Using computer modeling, researchers have designed a new compound that may help to treat neuropathic pain. In animal trials, it produced immediate, long-lasting therapeutic effects.
Neuropathic pain is a chronic condition wherein people have a heightened sensibility to pain, or hyperalgesia, and feel pain following stimuli that would not usually cause pain, or allodynia.
For some individuals, the pain can come and go, seemingly at random. For others, however, it can be continuous.
The condition affects up to 10 percent of the population of the United States, and there are currently no specific treatments that significantly relieve the discomfort and pain.
As it stands, anti-depressants and anti-epileptics are most commonly used to treat neuropathic pain, but less than 50 percent of people report a significant reduction to their pain.
There is a range of conditions and situations that could lead to neuropathic pain. These include diabetes, spinal cord injury, herpes zoster infection, toxins, trauma, and chemotherapy. But, although certain risk factors are known, there are still many gaps in our knowledge.
It is thought that peripheral neuropathic pain — a version of the condition that does not involve the brain or spinal cord — is caused by lesions in nerves. These lesions disrupt the blood-nerve barrier, allowing blood and the immune cells that it carries to contact the nerves.
However, exactly how and why this produces neuropathic pain is not understood. The molecular interactions and chemical pathways involved are still being investigated.
Recently, a group of researchers designed a range of studies focusing on neuropathic pain. They are based at the Institute for Neurosciences of Montpellier and the Laboratory for Therapeutic Innovation at the Université de Strasbourg, both in France.
The scientists wanted to understand what causes neuropathic pain on a molecular level and design a way in which it might be reversed — or at least alleviated.
During their work, the role of a receptor known as FLT3 was shown to be pivotal. FLT3 is produced by hematopoietic stem cells, the cell type that gives rise to blood cells (both white and red).
The researchers found that immune cells, which flood the damaged nerves at the site of the lesion, produce a cytokine called FL — which, in turn, binds to and activates FLT3.
Once the two molecules have become locked together, a “chain reaction” is activated that impacts the sensory system, producing pain and allowing it to persist. This is known as chronification.
The researchers’ findings are published this week in the journal Nature Communications.
Once the team had an understanding of the role of FLT3 in generating neuropathic pain, they set out to find ways to prevent the pain from being generated. They approached this by analyzing 3 million potential molecular configurations, and eventually, they found a promising anti-FLT3 molecule — which they dubbed BDT001.
BDT001 prevents FL from binding with FLT3, thereby blocking the pathway that eventually leads to neuropathic pain.
When tested on mice, within 3 hours, the new drug reduced symptoms such as hyperalgesia and allodynia. This relief lasted 48 hours following a single dose.
Other FLT3-blocking molecules have already been designed to help treat certain types of cancer in which FLT3 plays a part. However, because these drugs also interact with other receptors and molecules, they can produce a range of severe side effects.
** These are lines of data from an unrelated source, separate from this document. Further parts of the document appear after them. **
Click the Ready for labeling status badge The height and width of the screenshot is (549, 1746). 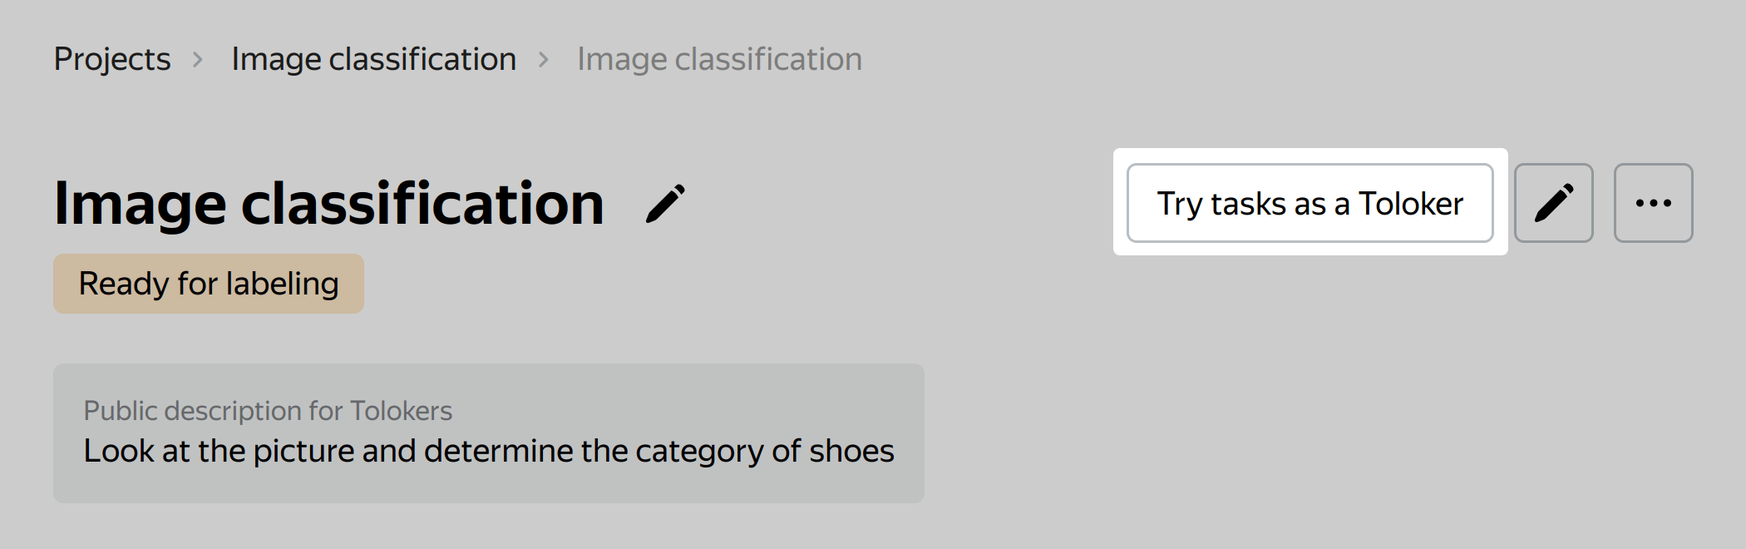(x=209, y=284)
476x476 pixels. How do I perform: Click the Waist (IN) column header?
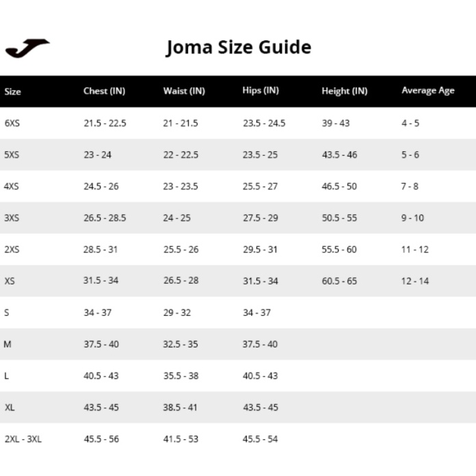[x=184, y=91]
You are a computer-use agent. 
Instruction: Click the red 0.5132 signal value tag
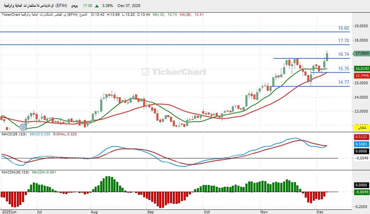(361, 137)
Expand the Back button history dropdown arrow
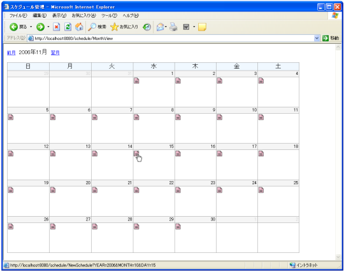This screenshot has width=344, height=272. pos(31,27)
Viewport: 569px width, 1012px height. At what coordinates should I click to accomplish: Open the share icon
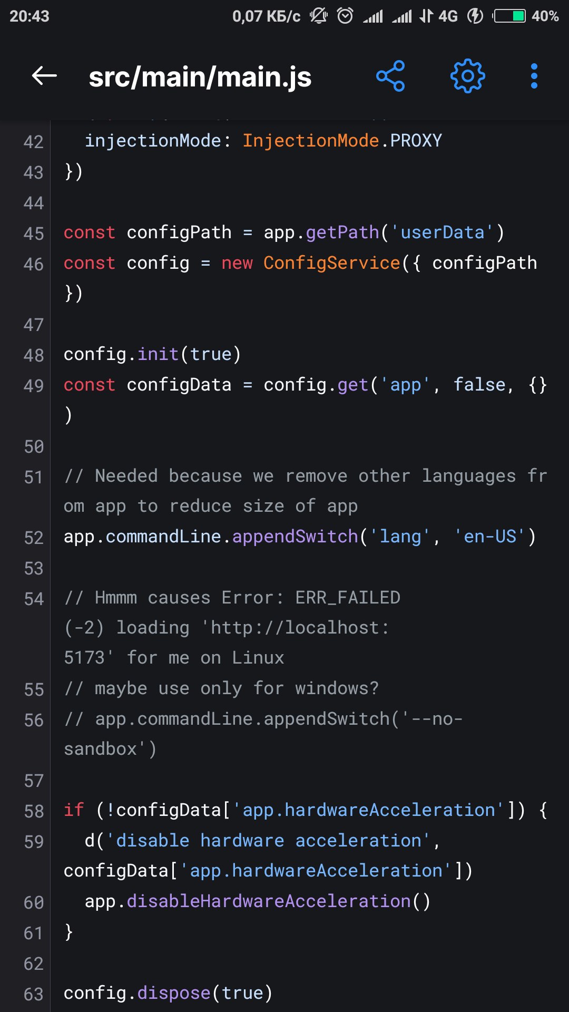390,76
BDT001, however, does not seem to impact other important molecules, making it a much better candidate for use in neuropathic pain.
Because current interventions do little to alleviate neuropathic pain, it is exciting to hear that a new drug could be on the horizon.
In fact, off the back of the findings, start-up company Biodol Therapeutics have licensed the patent rights to the drug; they plan to continue investigating and hopefully release a fast-acting, long-term treatment for neuropathic pain in the near future.